After an ECG 24-h Holter recording, Petretta et al. (24) reported a lowered LF power and a not significant decrease in LF/HF in patients with endogenous sub-clinical hyperthyroidism, but a cardiac parasympathetic withdrawal with an increase of LH/HF was present in those with overt hyperthyroidism (24). The finding has recently been confirmed in a very large number of hyperthyroid patients before treatment (26).
Goichot et al. (25) reported that, during a 5-min observation, there were no significant differences in LF power and LF/(LF + HF) ratios between healthy controls and patients with either overt or subclinical hyperthyroidism. In this series, only HF was significantly decreased in overt hyperthyroidism, but not in subclinical hyperthyroidism.
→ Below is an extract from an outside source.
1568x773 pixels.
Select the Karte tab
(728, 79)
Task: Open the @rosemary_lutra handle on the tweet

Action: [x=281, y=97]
These data indicate that a decrease in vagal activity rather than an activation of the sympathetic tone characterizes the autonomic control of heart function in overt hyperthyroidism (2126). Thus, reduced cardiac sympathetic activity at the early stage of hyperthyroidism or hyperthyroxinemia, as well as during subclinical hyperthyroidism, apparently differs from the vagal impairment and clinically evident sympathetic overactivity in the overt stages of the disease.
An inverse correlation was found between fT4 levels and SBP and MBP in our patients. A negative correlation between thyroid hormone concentrations in serum and sympathetic nerve activity in muscle was also reported by Matsukawa et al. (32). Moreover, motor vagal neuron excitability in response to carotideal baroreceptor activation was found to be impaired in hyperthyroidism (33) and resting HR appeared mainly affected by a marked reduction in the efferent activity of the parasympathetic component (33, 34).
Moving from lying to standing involves a complex adaptative response to maintain BP and brain perfusion. This physiological effect mainly consists of a sympathetic activation, which increases HR and output, combined with an inhibition of the vagal tone and increased LF/HF (28, 35).
After postural variation in patients, we observed an inadequate response of LF power, which even decreased with respect to the values recorded in clinostatism (9.1% in patients vs +19.6% in controls). A more evident fall was observed in both groups in the HF power (66.5% in patients vs 42.3% in controls).
Our patients had SBP and MBP slightly but significantly higher than those in healthy controls, while diastolic BP was similar in the two groups. The chronic inhibition of TSH secretion by increased thyroid hormones is combined with greater left ventricular mass and enhanced inotropic response and cardiac output (3, 5, 10). These changes in myocardial morphology and function, as well as slightly increased SBP, might determine a baroreflex-mediated impairment in sympathetic outflow and activity as observed in early experimental hyperthyroidism (36). Moreover, thyroid hormones may act directly on central nervous system areas that integrate autonomic function (33).
In conclusion, an impairment in sympatho-vagal balance, consisting of a sympathetic failure and altered autonomic mechanisms in response to the change from lying to standing, occurred in patients on long-term treatment with suppressive doses of L-T4 for DTC. These changes possibly depend on a mild increase in SBP, which might modify sympathetic outflow acting on baroreceptors regulating HRV.